As for Jacob’s quote, I agree that one of the most important practices for new readers is to “read what gives you delight” instead of what others say you should read. As for the Great Books, next year I will be transitioning my reading project into a project to read 200 of the Great Books by the year 2030. I will no longer stick to reading 52 books a year but will have enough margin to add “fluff” if the intellectual load gets too demanding. But the focus will be on the Great Books.

3. One of my regular questions is “What are you reading now and what's next on your list?” That's moot since you post your reading list online! Do you make any room for reading at whim? Are there things you're reading that aren't documented in your project? 

This is one of the most common questions I get about the reading project. I have a practice of setting my reading list a year in advance. I actually already have my 2022 reading list chosen and announced. But I’ve been thinking about these books for a year or more, so by the time they make it to my list, they have been thoroughly vetted. As a result, there have been very few books I’ve wanted to quit. I also try to stick to my reading list and the set order as best as I can.

With that said, I have made a few changes to my reading list this year (so I do allow for a few changes). For starters, this year is my year to read through book series. So, on my list are Narnia, Caro’s LBJ series, the Lord of the Rings, Shelby Foote’s Civil War series, Harry Potter, and others. When I make my yearly reading list, I divide the total number of pages by 365 days to find out how many pages I need to read per day to get through my list. I’ve been ahead for most of this year, so I’ve added four other books to my original list and also changed the order due to the release date on some of the books.

In general, if there is a book I want to read, I’ll add it to a future year’s reading list. I find this to be a good practice as it gives a book some time to age. Many of the new books are marketed very well but don’t last past the year. By pushing new books out at least a year, I avoid a lot of those books that I probably wouldn’t enjoy.

There are a few books each year I’ll read for work that I won’t document as part of the reading project.

4. What have been the most surprising books or authors you've discovered in this journey? Maybe something you weren't looking forward to and really enjoyed (or perhaps the opposite of that!).

Two come to mind.

I read Blood Meridian by Cormac McCarthy in 2017, my first year of this reading project. I absolutely hated it and wished I had never read it. Then, in 2020, I decided to give it a second try. It was a completely different experience and the book amazed me. It surprised me to have such a different reaction to a book.

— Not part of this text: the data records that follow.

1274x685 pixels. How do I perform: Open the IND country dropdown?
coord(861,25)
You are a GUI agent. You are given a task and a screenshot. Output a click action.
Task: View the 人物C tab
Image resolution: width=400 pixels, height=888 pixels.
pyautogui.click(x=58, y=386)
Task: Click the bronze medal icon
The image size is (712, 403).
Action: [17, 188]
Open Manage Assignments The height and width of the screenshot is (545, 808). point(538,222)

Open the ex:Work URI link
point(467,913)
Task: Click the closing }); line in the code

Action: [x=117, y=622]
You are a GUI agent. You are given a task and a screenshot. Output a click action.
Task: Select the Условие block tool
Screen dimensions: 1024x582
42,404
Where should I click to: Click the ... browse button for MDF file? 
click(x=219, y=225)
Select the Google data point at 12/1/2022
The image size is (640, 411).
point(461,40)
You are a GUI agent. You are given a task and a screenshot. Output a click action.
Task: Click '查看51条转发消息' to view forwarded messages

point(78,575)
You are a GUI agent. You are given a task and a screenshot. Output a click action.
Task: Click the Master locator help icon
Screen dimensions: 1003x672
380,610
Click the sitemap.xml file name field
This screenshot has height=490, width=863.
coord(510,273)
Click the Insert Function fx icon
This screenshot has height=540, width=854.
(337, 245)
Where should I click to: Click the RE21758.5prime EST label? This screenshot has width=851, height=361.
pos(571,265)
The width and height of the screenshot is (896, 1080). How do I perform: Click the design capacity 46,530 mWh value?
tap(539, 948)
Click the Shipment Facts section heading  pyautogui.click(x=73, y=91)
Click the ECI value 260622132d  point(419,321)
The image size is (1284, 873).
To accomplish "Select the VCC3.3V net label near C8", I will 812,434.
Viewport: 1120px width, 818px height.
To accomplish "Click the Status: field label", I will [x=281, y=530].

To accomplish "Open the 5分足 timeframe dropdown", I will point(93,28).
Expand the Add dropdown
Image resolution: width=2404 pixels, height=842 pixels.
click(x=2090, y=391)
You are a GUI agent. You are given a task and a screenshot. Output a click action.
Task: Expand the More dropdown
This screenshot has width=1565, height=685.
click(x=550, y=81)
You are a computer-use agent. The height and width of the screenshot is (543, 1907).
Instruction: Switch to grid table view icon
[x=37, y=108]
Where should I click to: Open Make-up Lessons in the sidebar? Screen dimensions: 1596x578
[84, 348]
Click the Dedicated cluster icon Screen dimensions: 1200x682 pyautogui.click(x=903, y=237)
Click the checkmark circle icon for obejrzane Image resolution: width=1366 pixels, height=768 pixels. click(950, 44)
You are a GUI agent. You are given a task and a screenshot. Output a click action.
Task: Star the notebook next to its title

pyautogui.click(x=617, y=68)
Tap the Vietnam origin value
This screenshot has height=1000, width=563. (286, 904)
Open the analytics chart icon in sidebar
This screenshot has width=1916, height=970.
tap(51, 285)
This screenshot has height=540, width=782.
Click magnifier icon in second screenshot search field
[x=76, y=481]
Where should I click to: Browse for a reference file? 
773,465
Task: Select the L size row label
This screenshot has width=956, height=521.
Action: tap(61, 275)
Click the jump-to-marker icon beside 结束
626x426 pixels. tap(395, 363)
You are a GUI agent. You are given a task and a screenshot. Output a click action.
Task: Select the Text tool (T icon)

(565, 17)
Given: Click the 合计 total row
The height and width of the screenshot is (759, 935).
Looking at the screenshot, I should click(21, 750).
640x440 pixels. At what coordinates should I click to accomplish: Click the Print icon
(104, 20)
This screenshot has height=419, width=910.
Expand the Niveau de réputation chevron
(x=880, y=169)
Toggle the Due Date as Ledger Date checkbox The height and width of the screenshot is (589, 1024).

In 2020, I also read The Great Gatsby for the second time in my life. The first time was during high school and I hated it. My second reading was a much different experience, mostly because of life experience. So, I guess this was more of a rediscovery.

5. Do you have any all-time favorite books that have particularly shaped your life and thinking? Books you think about a lot and/or return to again and again?

The Bible has been foundational in my life and in this reading project. I’m trying to find Truth in the world’s best books. I consider Man’s Search for Meaning to be the best and most important book I’ve read for this project. The Gulag Archipelago has also been foundational. Frederick Douglass absolutely fascinates me, whether books by him or about him. And Robert Caro impacted me so much that I read every single one of his books this year after just planning on reading the LBJ series.